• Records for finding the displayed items
-------

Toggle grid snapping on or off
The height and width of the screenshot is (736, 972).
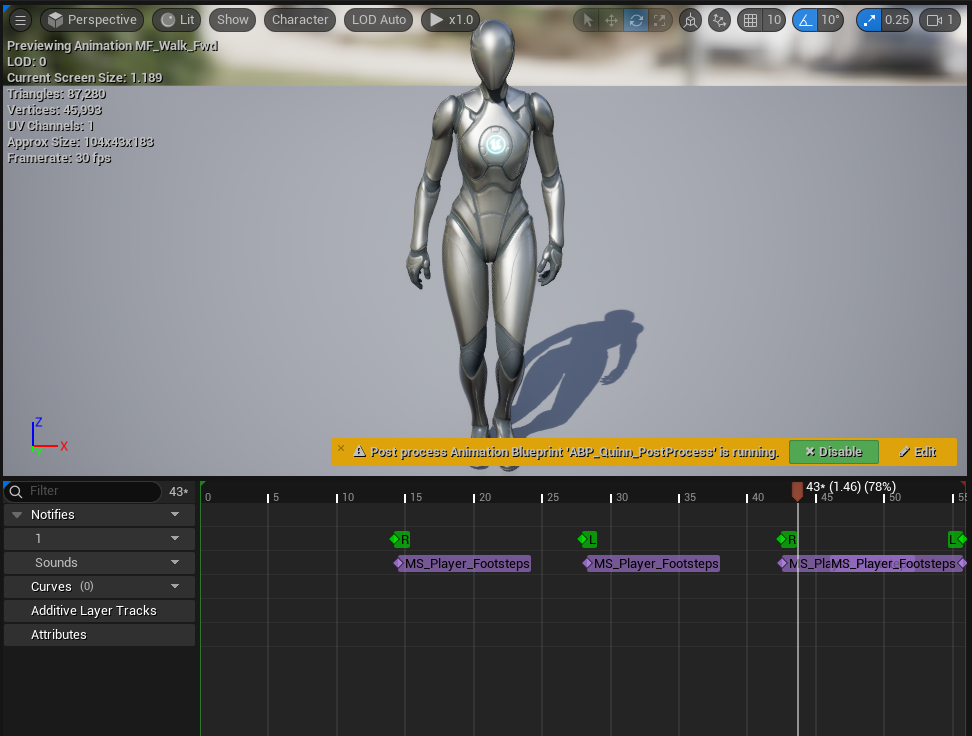(x=750, y=20)
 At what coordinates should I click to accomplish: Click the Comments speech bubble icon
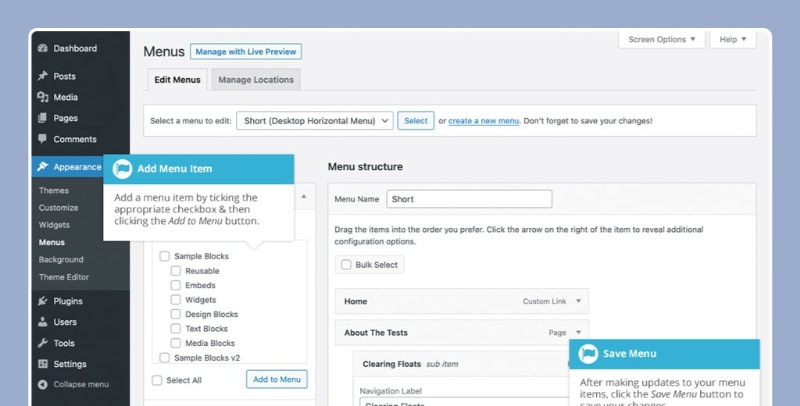point(42,139)
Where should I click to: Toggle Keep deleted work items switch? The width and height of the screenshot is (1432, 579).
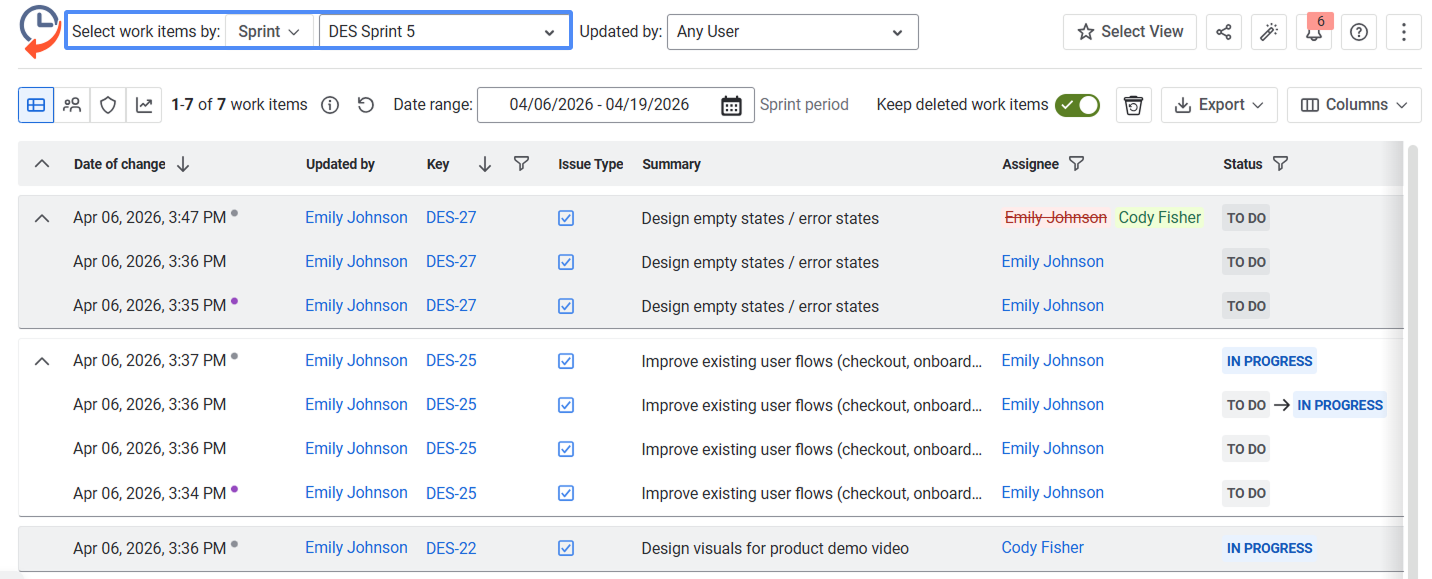tap(1077, 105)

-------

• WHAT IS NEEDED
Can you reproduce every line of these records, requests included, after raising each coordinate in the answers by 122? Leave the pictures out.

• RIGHT ANSWER
Toggle grid snapping on or off
The height and width of the screenshot is (736, 972).
(x=872, y=142)
 At what coordinates should I click to accomplish: Click the Comments speech bubble icon
point(164,261)
Where should I click to: Toggle Keep deleted work items switch? The width and height of the screenshot is (1432, 579).
tap(1199, 227)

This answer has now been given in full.